▸ **What is required**
Copy the rows word for word, starting at the line that contains "This screenshot has width=2576, height=1224." and ending at the line that contains "center [82, 28].".

BEGIN

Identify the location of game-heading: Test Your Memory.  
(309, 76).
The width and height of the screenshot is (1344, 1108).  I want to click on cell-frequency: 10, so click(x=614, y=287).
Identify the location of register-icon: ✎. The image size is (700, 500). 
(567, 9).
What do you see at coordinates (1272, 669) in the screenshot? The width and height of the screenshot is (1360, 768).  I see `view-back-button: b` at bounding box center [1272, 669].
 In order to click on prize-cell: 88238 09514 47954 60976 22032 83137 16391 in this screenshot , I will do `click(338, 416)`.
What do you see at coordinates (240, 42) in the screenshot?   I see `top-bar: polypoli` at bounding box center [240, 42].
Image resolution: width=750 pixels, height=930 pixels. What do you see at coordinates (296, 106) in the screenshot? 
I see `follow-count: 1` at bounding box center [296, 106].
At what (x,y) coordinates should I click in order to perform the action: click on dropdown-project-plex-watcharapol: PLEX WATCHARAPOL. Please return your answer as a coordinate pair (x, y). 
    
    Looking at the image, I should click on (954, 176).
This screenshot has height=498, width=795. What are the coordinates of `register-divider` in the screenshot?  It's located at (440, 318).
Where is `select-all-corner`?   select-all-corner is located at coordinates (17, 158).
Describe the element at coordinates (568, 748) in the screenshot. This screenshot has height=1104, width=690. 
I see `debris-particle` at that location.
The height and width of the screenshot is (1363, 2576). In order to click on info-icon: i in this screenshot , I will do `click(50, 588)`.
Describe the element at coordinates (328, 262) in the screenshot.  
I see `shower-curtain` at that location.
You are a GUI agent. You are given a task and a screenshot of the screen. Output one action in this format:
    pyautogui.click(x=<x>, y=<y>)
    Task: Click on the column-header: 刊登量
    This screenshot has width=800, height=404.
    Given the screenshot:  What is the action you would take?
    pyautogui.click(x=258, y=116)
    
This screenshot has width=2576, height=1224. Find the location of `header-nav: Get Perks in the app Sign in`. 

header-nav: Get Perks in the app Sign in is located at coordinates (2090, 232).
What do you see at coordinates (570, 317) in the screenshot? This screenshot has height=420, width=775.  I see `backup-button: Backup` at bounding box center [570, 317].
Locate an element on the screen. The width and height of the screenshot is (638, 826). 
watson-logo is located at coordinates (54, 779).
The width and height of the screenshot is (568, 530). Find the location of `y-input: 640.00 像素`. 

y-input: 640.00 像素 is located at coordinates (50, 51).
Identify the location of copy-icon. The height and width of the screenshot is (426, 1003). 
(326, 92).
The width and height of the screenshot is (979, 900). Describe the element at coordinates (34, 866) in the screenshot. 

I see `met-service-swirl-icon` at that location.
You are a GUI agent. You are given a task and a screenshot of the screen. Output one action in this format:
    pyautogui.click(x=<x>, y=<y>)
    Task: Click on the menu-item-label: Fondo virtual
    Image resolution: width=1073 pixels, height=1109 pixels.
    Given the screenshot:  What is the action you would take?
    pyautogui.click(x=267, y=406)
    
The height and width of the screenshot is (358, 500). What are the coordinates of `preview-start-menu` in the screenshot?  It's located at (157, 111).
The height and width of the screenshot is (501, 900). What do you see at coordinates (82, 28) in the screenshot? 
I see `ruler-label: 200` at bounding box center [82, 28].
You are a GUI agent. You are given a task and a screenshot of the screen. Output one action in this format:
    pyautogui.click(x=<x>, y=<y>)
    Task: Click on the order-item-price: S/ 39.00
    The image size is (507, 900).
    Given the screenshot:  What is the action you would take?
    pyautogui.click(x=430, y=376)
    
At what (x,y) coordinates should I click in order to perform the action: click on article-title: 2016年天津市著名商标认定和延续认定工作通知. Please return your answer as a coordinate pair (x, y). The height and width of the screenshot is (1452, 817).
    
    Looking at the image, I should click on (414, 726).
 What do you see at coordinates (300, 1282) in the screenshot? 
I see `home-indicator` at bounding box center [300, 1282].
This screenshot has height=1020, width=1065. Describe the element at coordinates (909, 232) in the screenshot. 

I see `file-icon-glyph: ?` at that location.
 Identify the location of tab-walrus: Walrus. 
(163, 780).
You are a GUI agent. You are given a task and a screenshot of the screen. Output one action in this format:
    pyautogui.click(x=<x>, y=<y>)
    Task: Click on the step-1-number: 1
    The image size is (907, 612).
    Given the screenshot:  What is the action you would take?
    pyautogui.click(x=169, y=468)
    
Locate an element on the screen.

END

▸ **Solution for this task**
This screenshot has width=2576, height=1224. Find the location of `header-nav: Get Perks in the app Sign in`. 

header-nav: Get Perks in the app Sign in is located at coordinates (2090, 232).
What do you see at coordinates (570, 317) in the screenshot? This screenshot has height=420, width=775.  I see `backup-button: Backup` at bounding box center [570, 317].
Locate an element on the screen. The width and height of the screenshot is (638, 826). 
watson-logo is located at coordinates (54, 779).
The width and height of the screenshot is (568, 530). Find the location of `y-input: 640.00 像素`. 

y-input: 640.00 像素 is located at coordinates (50, 51).
Identify the location of copy-icon. The height and width of the screenshot is (426, 1003). 
(326, 92).
The width and height of the screenshot is (979, 900). Describe the element at coordinates (34, 866) in the screenshot. 

I see `met-service-swirl-icon` at that location.
You are a GUI agent. You are given a task and a screenshot of the screen. Output one action in this format:
    pyautogui.click(x=<x>, y=<y>)
    Task: Click on the menu-item-label: Fondo virtual
    Image resolution: width=1073 pixels, height=1109 pixels.
    Given the screenshot:  What is the action you would take?
    pyautogui.click(x=267, y=406)
    
The height and width of the screenshot is (358, 500). What are the coordinates of `preview-start-menu` in the screenshot?  It's located at (157, 111).
The height and width of the screenshot is (501, 900). What do you see at coordinates (82, 28) in the screenshot? 
I see `ruler-label: 200` at bounding box center [82, 28].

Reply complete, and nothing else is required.